Potato croquettes in a trattoria between Sorrento and Naples.

CROCCHE, GIGANTE
shines on the electric sign outside Ristorante Pizzeria Ninuccio, which illustrates its singular house specialty with an unlifelike image (it appears to be a baguette). Crochette (croquettes) are found throughout Italy. Neapolitan dialect turns crochette into crocche (pronounced cro-KAY, like the lawn sport), and the dish is often found in pizzerie around Naples. To make them, mashed potatoes (sometimes enhanced with bits of leftover meat or vegetables) are held together by beaten eggs, then formed into cork-size cylinders, dipped in egg, covered with bread crumbs, and deep-fried.

At Ninuccio, the classic crochette has been enlarged to exciting proportions. Size does matter. They're truly the best croquettes I've ever encountered. Friends from the area, who knew I'd be amused, took me to this restaurant. It's in Meta di Sorrento, just off the main road that runs between Naples and the coastal towns of Amalfi - at just the point where weekenders often decide to halt for a meal.

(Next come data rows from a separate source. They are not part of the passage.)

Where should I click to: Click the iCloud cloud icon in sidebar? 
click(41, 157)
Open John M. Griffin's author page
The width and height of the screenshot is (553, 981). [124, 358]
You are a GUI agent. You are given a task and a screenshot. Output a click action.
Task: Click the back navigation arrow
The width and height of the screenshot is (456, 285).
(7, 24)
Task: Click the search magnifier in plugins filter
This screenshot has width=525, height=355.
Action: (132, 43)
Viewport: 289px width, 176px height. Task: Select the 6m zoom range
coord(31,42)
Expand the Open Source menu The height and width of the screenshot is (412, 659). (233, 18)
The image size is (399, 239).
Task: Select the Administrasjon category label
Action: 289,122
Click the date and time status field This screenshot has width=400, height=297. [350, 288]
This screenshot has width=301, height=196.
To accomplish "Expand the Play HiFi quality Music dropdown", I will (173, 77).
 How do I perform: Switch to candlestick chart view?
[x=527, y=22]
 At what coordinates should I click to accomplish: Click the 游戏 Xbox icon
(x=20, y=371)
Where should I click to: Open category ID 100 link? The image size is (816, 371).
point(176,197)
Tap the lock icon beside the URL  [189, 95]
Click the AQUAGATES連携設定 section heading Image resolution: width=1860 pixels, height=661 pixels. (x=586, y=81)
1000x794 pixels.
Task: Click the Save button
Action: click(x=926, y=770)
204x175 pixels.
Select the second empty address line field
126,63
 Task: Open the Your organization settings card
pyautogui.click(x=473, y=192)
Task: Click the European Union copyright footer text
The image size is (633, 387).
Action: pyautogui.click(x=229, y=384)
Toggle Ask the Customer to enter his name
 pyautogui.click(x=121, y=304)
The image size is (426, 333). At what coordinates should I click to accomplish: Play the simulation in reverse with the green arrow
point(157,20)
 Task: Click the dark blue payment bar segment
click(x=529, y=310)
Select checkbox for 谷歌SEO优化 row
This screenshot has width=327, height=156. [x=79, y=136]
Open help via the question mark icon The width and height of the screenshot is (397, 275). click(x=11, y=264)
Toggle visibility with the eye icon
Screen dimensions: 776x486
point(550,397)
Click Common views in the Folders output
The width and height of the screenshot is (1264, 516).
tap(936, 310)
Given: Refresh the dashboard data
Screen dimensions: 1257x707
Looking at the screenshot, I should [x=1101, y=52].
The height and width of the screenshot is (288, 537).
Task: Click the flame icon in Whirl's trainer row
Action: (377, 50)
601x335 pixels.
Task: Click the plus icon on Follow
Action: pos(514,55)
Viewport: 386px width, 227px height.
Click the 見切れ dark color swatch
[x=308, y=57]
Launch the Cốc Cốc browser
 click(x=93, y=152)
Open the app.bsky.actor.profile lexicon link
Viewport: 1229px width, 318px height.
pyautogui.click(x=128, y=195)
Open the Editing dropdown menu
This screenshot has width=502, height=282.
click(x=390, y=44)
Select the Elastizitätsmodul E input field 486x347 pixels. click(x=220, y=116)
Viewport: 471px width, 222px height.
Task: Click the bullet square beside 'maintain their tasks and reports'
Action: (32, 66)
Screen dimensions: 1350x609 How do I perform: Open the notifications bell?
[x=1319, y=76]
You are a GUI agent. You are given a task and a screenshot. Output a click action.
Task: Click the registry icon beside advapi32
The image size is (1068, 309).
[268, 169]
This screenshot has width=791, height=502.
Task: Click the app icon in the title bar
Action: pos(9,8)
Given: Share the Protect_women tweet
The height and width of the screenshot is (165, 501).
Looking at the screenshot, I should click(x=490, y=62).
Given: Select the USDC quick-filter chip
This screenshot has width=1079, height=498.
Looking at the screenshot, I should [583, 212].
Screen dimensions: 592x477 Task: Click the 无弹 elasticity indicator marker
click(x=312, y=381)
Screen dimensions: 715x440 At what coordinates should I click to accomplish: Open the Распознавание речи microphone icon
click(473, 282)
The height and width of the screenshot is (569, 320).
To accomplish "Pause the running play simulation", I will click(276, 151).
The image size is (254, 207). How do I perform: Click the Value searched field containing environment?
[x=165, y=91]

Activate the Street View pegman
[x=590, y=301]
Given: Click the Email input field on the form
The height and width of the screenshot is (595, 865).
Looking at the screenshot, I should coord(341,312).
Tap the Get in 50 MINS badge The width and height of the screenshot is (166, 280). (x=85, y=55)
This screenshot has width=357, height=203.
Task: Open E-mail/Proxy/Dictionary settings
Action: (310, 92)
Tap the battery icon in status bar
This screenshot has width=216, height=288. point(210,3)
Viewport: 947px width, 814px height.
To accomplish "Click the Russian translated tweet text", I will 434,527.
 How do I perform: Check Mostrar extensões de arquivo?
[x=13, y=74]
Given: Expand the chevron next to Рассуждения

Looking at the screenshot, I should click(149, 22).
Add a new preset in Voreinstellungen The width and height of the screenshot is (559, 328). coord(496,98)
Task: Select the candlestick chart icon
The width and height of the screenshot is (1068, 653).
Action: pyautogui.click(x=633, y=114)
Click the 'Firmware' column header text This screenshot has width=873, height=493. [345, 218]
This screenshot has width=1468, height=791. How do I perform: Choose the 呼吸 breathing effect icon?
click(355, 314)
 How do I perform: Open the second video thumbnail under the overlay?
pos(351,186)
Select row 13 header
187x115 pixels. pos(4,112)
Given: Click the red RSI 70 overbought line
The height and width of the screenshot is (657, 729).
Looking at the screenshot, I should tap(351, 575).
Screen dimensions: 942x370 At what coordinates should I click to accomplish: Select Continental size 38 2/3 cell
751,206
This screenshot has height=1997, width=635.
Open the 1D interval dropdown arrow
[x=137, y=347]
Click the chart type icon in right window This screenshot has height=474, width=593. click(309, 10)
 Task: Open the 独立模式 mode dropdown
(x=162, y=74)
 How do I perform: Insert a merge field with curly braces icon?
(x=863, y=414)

They won't write home about the decor: imitation wood-grain wainscoting, overbright lighting on a modern wooden ceiling, blue brocade-like tablecloths with yellow napkins. Although Ninuccio offers a vast menu, I advise not challenging beyond what it does very well. Their bruschetta, for instance, is refreshing and good, and the pizza is actually wonderful. But everyone comes for the proclaimed house specialty: deep-fried, golden brown, potato croquettes, 12-inches long and an inch in diameter. One per person could be a meal, although my table of four consumed two with the greatest of ease and then ordered pizza.

They're quite rich, after a traditional recipe. Mashed potatoes are improved with ham, salami, and grated cheeses (Parmigiano plus a local one), dipped in egg and rolled in bread crumbs. Chilled croquettes are plunged for five minutes into 180°C (356°F - they will break at a lower temperature, warned chef Tonino), removed with a custom-made strainer, and sent to the table in a rectangular stainless-steel baking pan. The perfectly formed result is crisp with big bread crumbs outside, totally greaseless and satisfying inside.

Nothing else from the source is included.